VE‐PTP inhibition stabilizes endothelial junctions by activating FGD5

Abstract Inhibition of VE‐PTP, an endothelial receptor‐type tyrosine phosphatase, triggers phosphorylation of the tyrosine kinase receptor Tie‐2, which leads to the suppression of inflammation‐induced vascular permeability. Analyzing the underlying mechanism, we show here that inhibition of VE‐PTP and activation of Tie‐2 induce tyrosine phosphorylation of FGD5, a GTPase exchange factor (GEF) for Cdc42, and stimulate its translocation to cell contacts.
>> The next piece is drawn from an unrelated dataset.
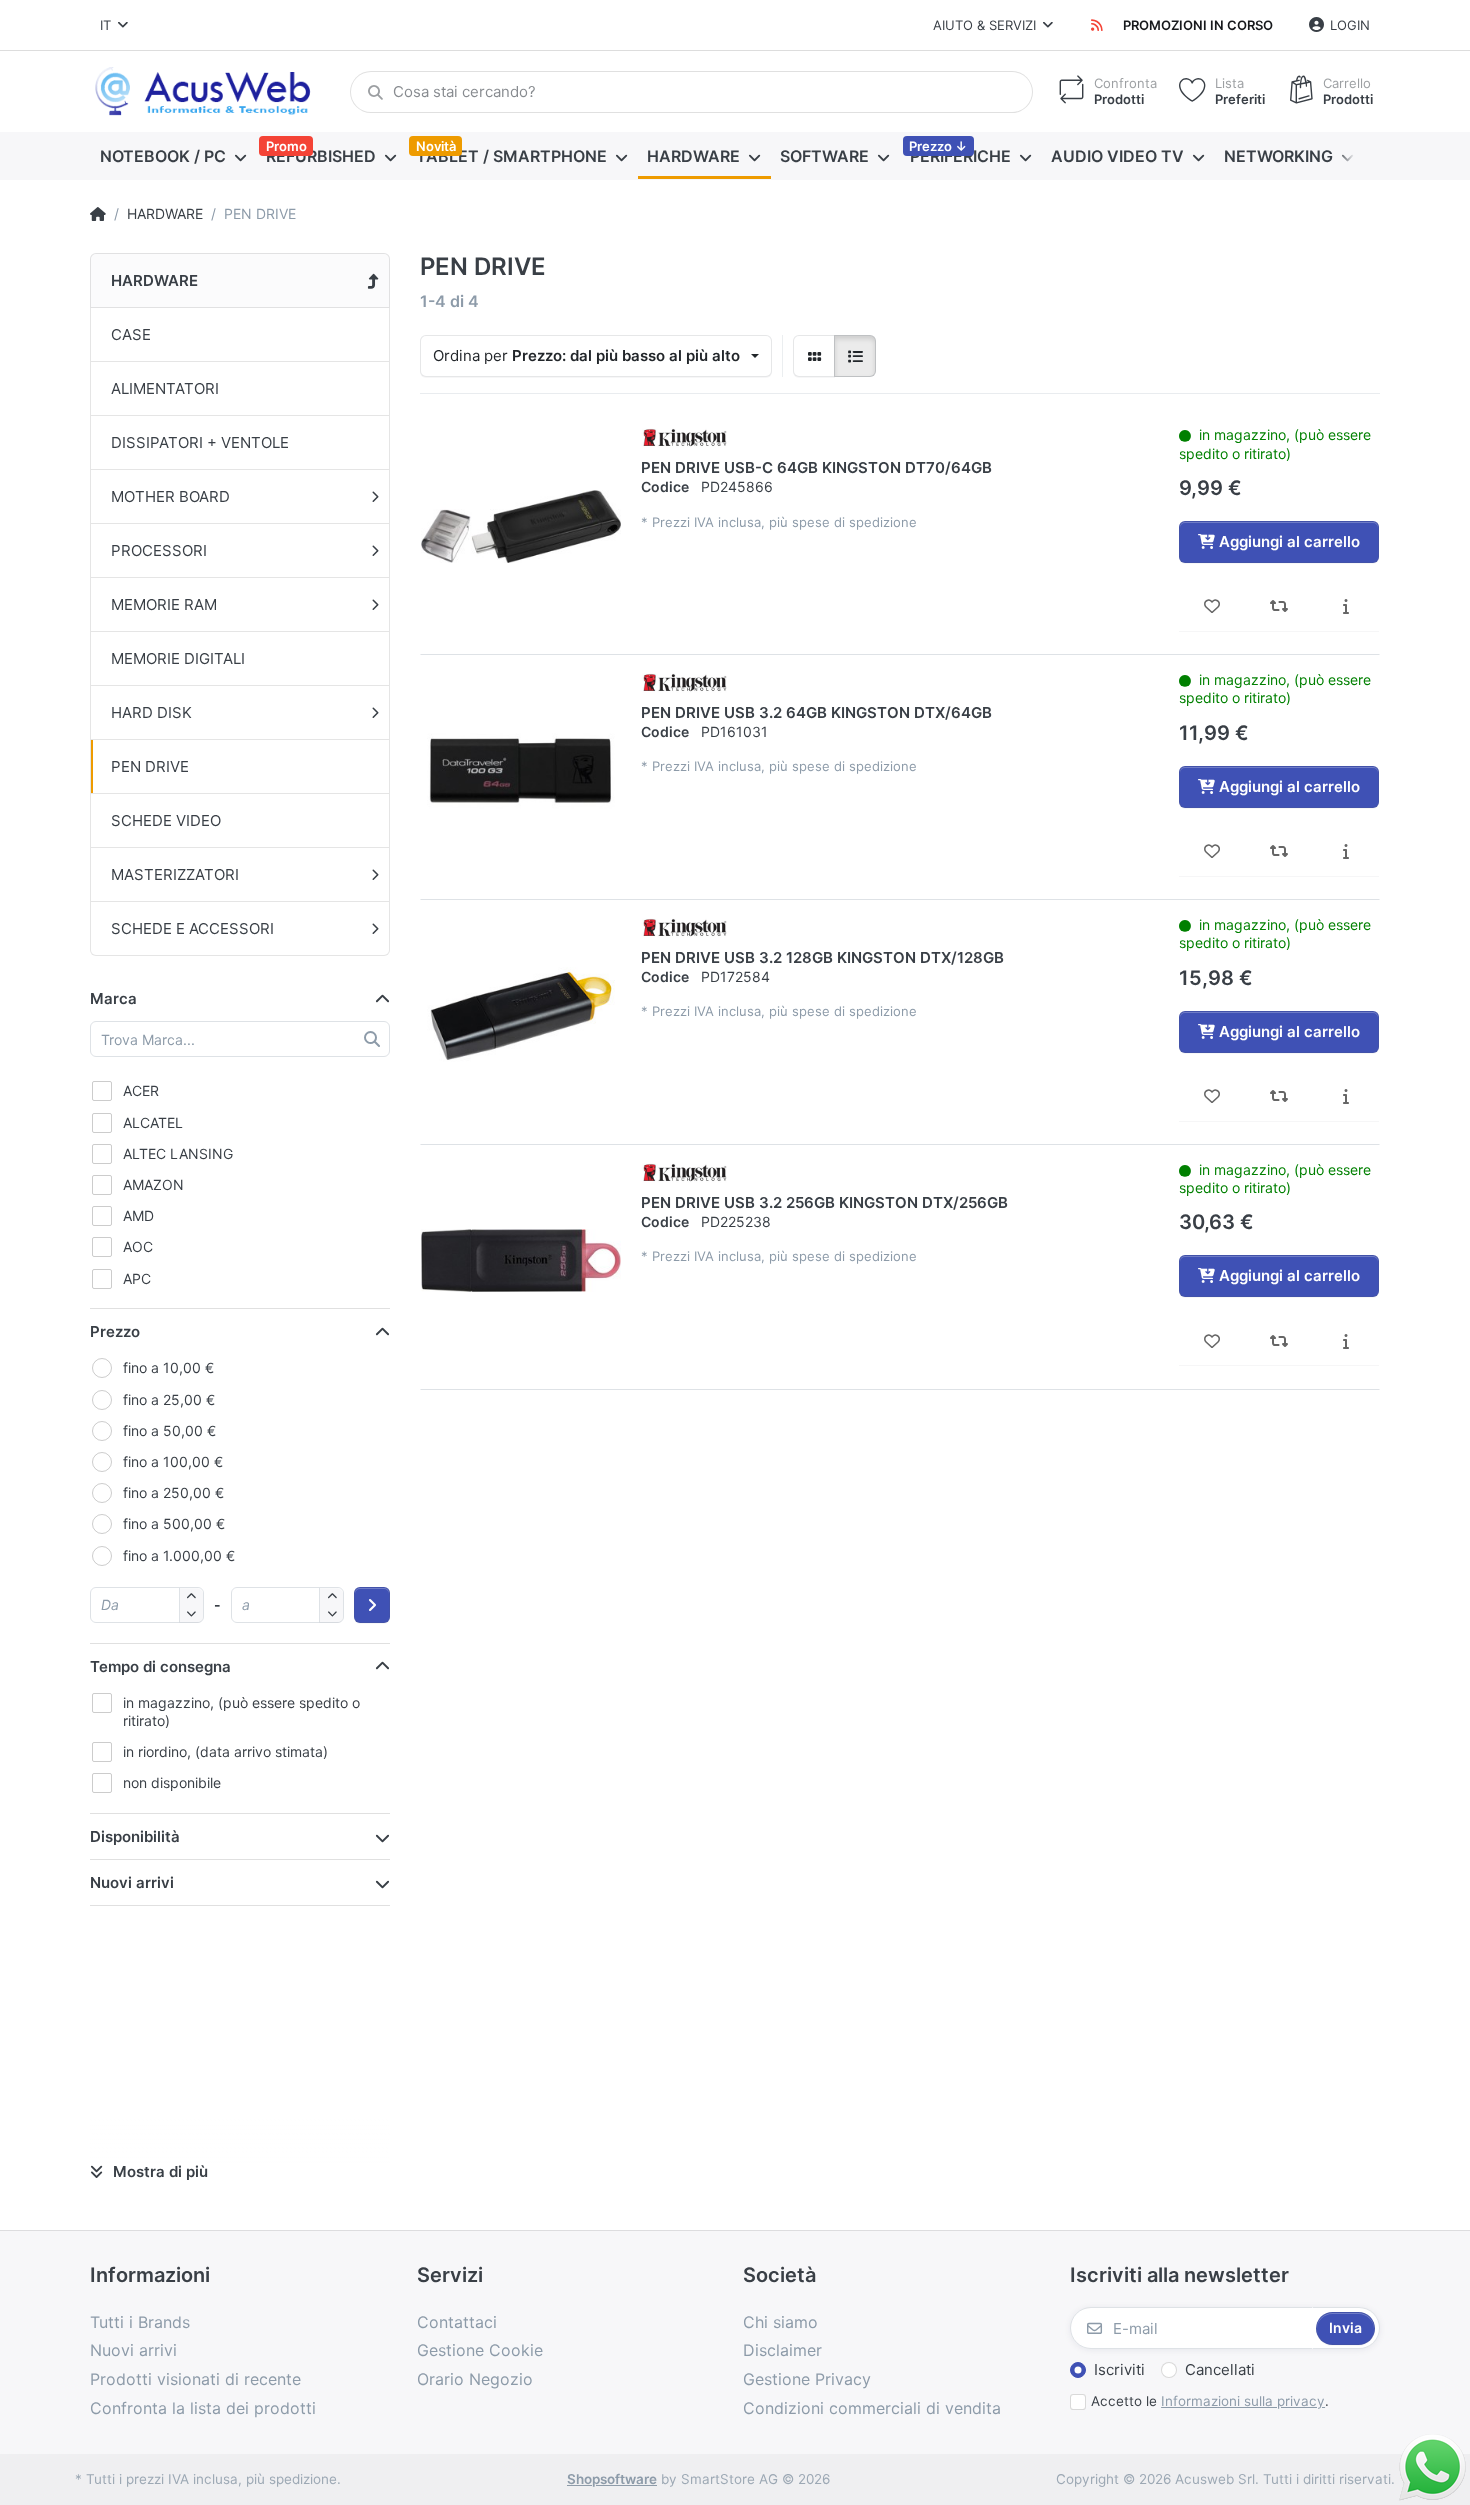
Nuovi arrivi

Interfering with the expression of FGD5 blocks the junction‐stabilizing effect of VE‐PTP inhibition in vitro and in vivo . Likewise, FGD5 is required for strengthening cortical actin bundles and inhibiting radial stress fiber formation, which are each stimulated by VE‐PTP inhibition. We identify Y820 of FGD5 as the direct substrate for VE‐PTP. The phosphorylation of FGD5‐Y820 is required for the stabilization of endothelial junctions and for the activation of Cdc42 by VE‐PTP inhibition but is dispensable for the recruitment of FGD5 to endothelial cell contacts. Thus, activation of FGD5 is a two‐step process that comprises membrane recruitment and phosphorylation of Y820. These steps are necessary for the junction‐stabilizing effect stimulated by VE‐PTP inhibition and Tie‐2 activation.